AR gaming gets a lot of attention, but the business case is more complicated than headlines suggest.
Where AR gaming stands right now
Pokemon Go remains the most cited example of AR gaming success, and it launched in 2016. Since then, few titles have matched its retention or revenue. Niantic reported over 1.2 billion USD in lifetime revenue for that single title by 2021, but dozens of AR games released afterward failed to reach sustainable player bases. For businesses evaluating AR as a product category, that gap matters.
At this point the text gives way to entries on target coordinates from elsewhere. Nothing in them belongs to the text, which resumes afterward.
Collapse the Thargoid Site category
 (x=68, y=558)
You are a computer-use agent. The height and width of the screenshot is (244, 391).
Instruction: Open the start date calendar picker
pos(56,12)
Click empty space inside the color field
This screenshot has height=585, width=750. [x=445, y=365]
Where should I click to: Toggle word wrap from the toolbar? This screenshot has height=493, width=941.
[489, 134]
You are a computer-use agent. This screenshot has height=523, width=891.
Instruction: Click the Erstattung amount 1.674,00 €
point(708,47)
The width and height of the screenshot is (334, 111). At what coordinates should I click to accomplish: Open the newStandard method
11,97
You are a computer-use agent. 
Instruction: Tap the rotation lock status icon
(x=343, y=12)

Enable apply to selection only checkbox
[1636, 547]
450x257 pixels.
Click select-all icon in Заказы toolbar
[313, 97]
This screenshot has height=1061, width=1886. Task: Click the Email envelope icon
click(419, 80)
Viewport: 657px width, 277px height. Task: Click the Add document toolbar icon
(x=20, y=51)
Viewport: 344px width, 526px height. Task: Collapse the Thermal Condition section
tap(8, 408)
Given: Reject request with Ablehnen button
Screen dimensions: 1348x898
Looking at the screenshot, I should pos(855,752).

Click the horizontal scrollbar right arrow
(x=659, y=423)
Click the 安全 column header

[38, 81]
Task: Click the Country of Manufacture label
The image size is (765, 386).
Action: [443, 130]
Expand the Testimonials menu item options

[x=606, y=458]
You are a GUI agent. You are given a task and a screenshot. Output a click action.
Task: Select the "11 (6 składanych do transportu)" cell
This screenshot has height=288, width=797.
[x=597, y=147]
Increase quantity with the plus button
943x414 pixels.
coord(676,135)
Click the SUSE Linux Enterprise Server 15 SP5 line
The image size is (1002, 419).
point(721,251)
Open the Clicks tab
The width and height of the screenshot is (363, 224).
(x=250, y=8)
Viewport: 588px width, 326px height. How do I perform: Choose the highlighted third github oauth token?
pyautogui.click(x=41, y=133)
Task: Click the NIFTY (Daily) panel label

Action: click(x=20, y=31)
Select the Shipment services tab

Hardware still limits the audience
Most AR gaming happens on smartphones, not dedicated headsets. This keeps entry costs low for players but restricts what developers can build. Experiences that rely on spatial mapping or persistent world objects often perform inconsistently across Android devices. A business building an AR game must either limit its feature set or accept a fragmented user experience across devices.
Monetization patterns differ from traditional mobile games
AR games tend to have shorter session lengths, which affects ad revenue and in-app purchase timing. Players move through physical space, which interrupts the purchase flow that works well in static mobile games. Studios working in this space often redesign their monetization models multiple times before finding something that holds.
AR gaming is a real market with genuine engagement potential, but businesses entering it should budget for longer development cycles and accept that player retention is harder to predict than in conventional mobile titles.